On 02/03/2018 01:10 , Daevor The Devoted wrote:


On Fri, Mar 2, 2018 at 12:05 AM, Gavin Flower <gavinflo...@archidevsys.co.nz <mailto:gavinflo...@archidevsys.co.nz>> wrote:

    On 02/03/18 06:47, Daevor The Devoted wrote:


        On Thu, Mar 1, 2018 at 2:07 PM, Rakesh Kumar
        <rakeshkumar...@aol.com <mailto:rakeshkumar...@aol.com>
        <mailto:rakeshkumar...@aol.com
        <mailto:rakeshkumar...@aol.com>>> wrote:


            >Adding a surrogate key to such a table just adds overhead,
            although that could be useful
            >in case specific rows need updating or deleting without also
            modifying the other rows with
            >that same data - normally, only insertions and selections
        happen
            on such tables though,
            >and updates or deletes are absolutely forbidden - corrections
            happen by inserting rows with
            >an opposite transaction.

            I routinely add surrogate keys like serial col to a table
        already
            having a nice candidate keys
            to make it easy to join tables.  SQL starts looking
        ungainly when
            you have a 3 col primary
            key and need to join it with child tables.


        I was always of the opinion that a mandatory surrogate key (as
        you describe) is good practice.
        Sure there may be a unique key according to business logic
        (which may be consist of those "ungainly" multiple columns),
        but guess what, business logic changes, and then you're
        screwed!

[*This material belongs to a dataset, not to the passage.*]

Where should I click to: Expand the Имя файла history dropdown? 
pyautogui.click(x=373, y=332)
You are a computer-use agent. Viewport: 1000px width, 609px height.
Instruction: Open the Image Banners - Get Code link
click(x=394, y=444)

So using a primary key whose sole purpose is to be a
        primary key makes perfect sense to me.


    I once worked in a data base that had primary keys of at least 4
    columns, all character fields, Primary Key could easily exceed 45
    characters.  Parent child structure was at least 4 deep.

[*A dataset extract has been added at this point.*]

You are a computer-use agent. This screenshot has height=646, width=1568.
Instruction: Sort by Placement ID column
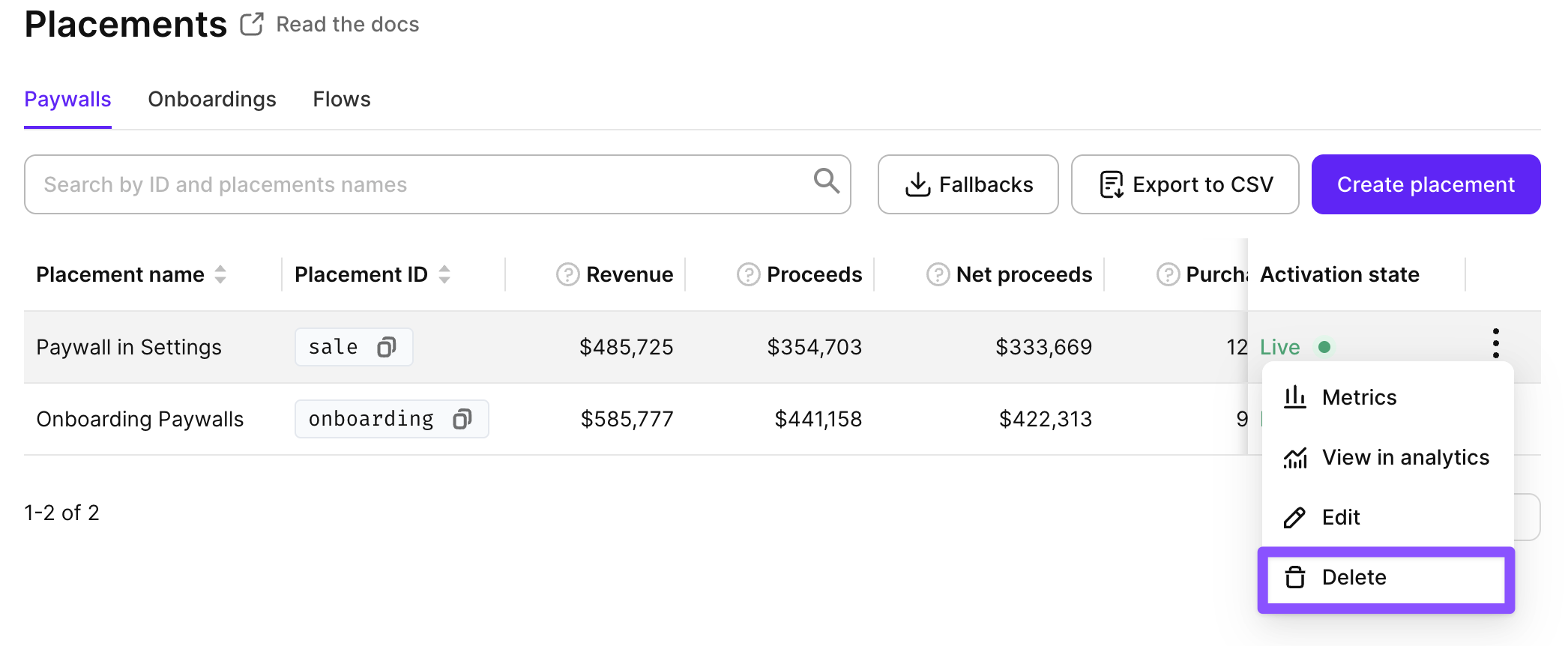(x=444, y=274)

    A child table only needs to know its parent, so there is no
    logical need to include its parent and higher tables primary keys,
    and then have to add a field to make the composite primary key
    unique!  So if every table has int (or long) primary keys, then a
    child only need a single field to reference its parent.

    Some apparently safe Natural Keys might change unexpectedly.  A
    few years aback there was a long thread on Natural versus
    Surrogate keys - plenty of examples were using Natural Keys can
    give grief when they had to be changed!  I think it best to
    isolate a database from external changes as much as is practicable.

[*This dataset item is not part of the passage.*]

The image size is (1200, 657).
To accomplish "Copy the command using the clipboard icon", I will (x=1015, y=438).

    Surrogate keys also simply coding, be it in SQL or Java, or
    whatever language is flavour of the month.  Also it makes setting
    up testdata and debugging easier.

    I almost invariably define a Surrogate key when I design tables.


    Cheers,
    Gavin


Thank you! I think you have expressed far more clearly what I have been trying to say. +10 to you.
Me too. Another +10.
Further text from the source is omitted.